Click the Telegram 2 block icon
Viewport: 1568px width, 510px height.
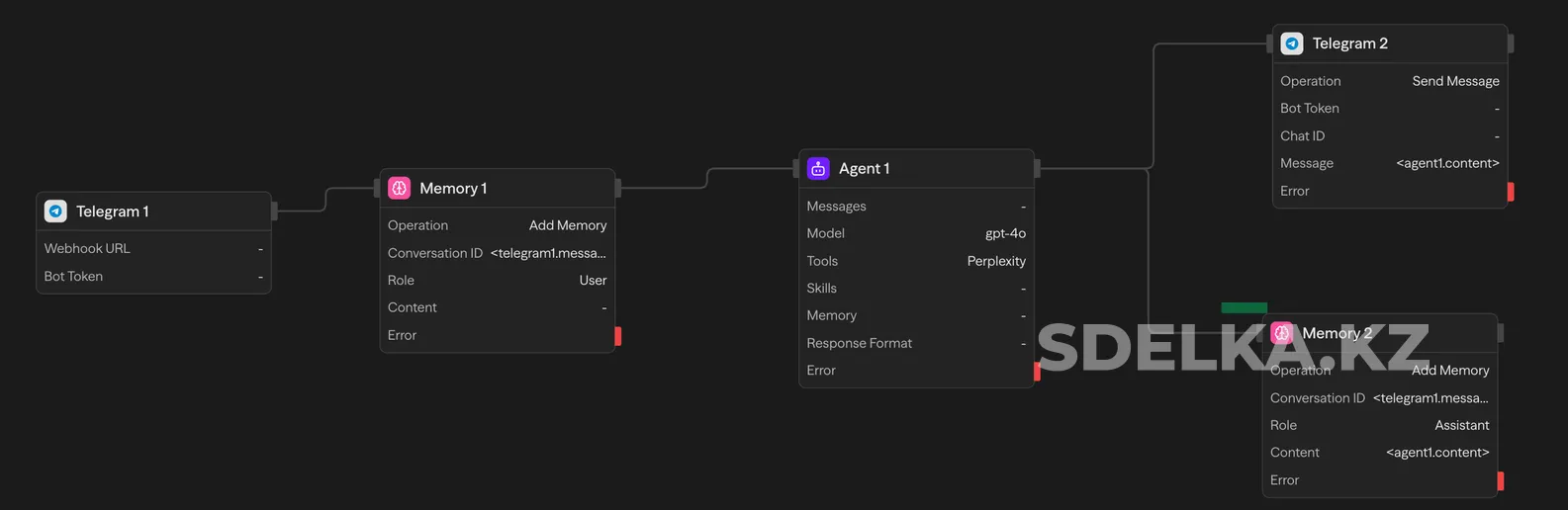tap(1292, 43)
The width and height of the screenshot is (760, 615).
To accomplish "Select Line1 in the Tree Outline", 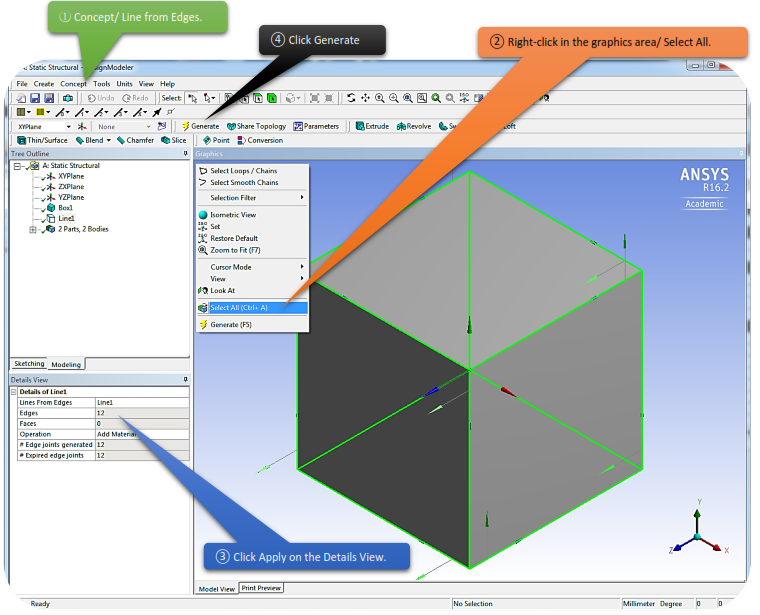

________________

# About this task
Your task is to write out, exactly and without pictures, only the lines from the one holding "The width and" to the last line of the data.

# Answer below
The width and height of the screenshot is (760, 615).
To accomplish "Select Line1 in the Tree Outline", 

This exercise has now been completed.